Introducing Post-quantum Security to Signatures on Substrate
ChainSafe worked with xx Network to bring post-quantum security to Substrate chains, developing a Rust W-OTS+ library, Substrate pallet, and Placard generation for quantum-resistant, privacy-focused blockchain tech.
Written by Elizabeth Binks
ChainSafe is proud to announce it finished a collaboration with xx network. The xx network is one of the world's first quantum-resistant and privacy-focused blockchain ecosystems.

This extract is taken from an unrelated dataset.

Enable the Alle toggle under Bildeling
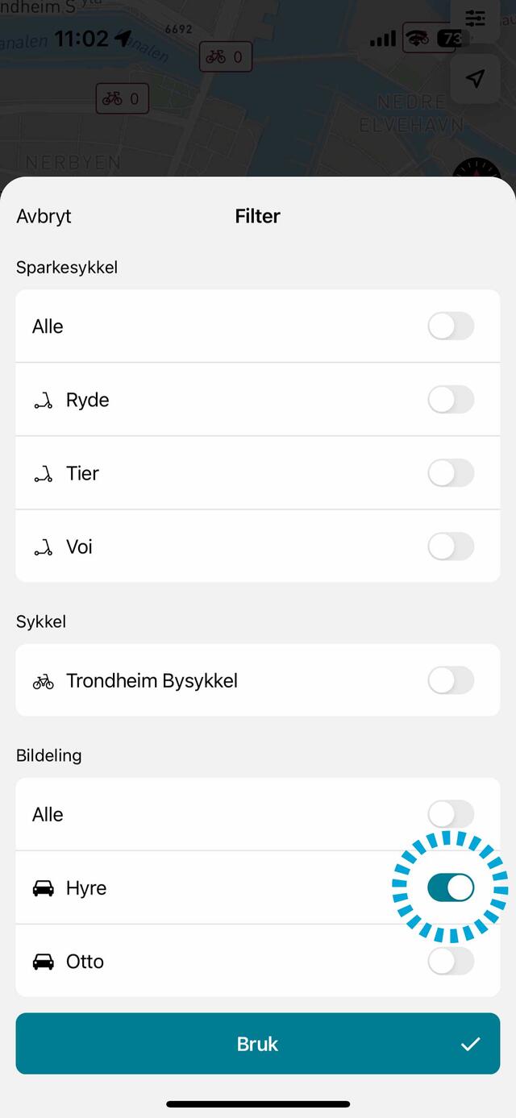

A few months ago, xx network asked us to help implement Winternitz One Time Signatures (W-OTS+) for Substrate-based chains. We also automated Placards generation. The main goal of this project was to add post-quantum security to signatures on Substrate.
Technical Features of W-OTS+ and XX Network
For context, W-OTS+ is a quantum-resistant digital signature scheme that uses relatively small key and signature sizes. And the xx network is a layer one blockchain co-founded by cryptography pioneer David Chaum. XX network is unique in its efforts to guard against cryptography-breaking quantum computing.
This collaboration had two focal points. The first is an implementation of an independent W-OTS+ crypto library that can be used in any context. The second is a Substrate Pallet. It includes an Off Chain-Worker Implementation to add the W-OTS+ signature scheme and Placards into a Substrate runtime environment.
Both implementations are new to the Rust-Substrate ecosystem. There is a Golang implementation already. To support interoperability with Substrate-based chains, the W-OTS+ scheme was rewritten in Rust.
This package of technologies, therefore, can be regarded as an attractive option for future implementers from various language backgrounds.
Post-Quantum Security Advantages of W-OTS+
W-OTS+ is suitable for post-quantum environments as it’s a hash-based signature scheme. Current signature schemes used in blockchains, like ECDSA, Schnorr, and BLS, rely on the difficulty of the discrete logarithm problem. Hash-based schemes rely on the difficulty of finding the preimage of a hash.
Unlike the former, there is no efficient quantum algorithm for the latter, making hash-based signature schemes quantum-resistant.
Hash-based cryptography is not the only approach being proposed for a post-quantum world. Isogeny and lattice-based approaches both try to fix the one-time-use limit of hash-based signature schemes.
Recently, people found unexpected critical vulnerabilities in SIDH, a NIST finalist. Because of this, hash-based cryptography remains a safe method.
Given that W-OTS+ are one-time signatures, each time a signature is revealed, part of the private key can potentially be recovered. Thus, re-using a private key for multiple signatures eventually leaks the entire private key.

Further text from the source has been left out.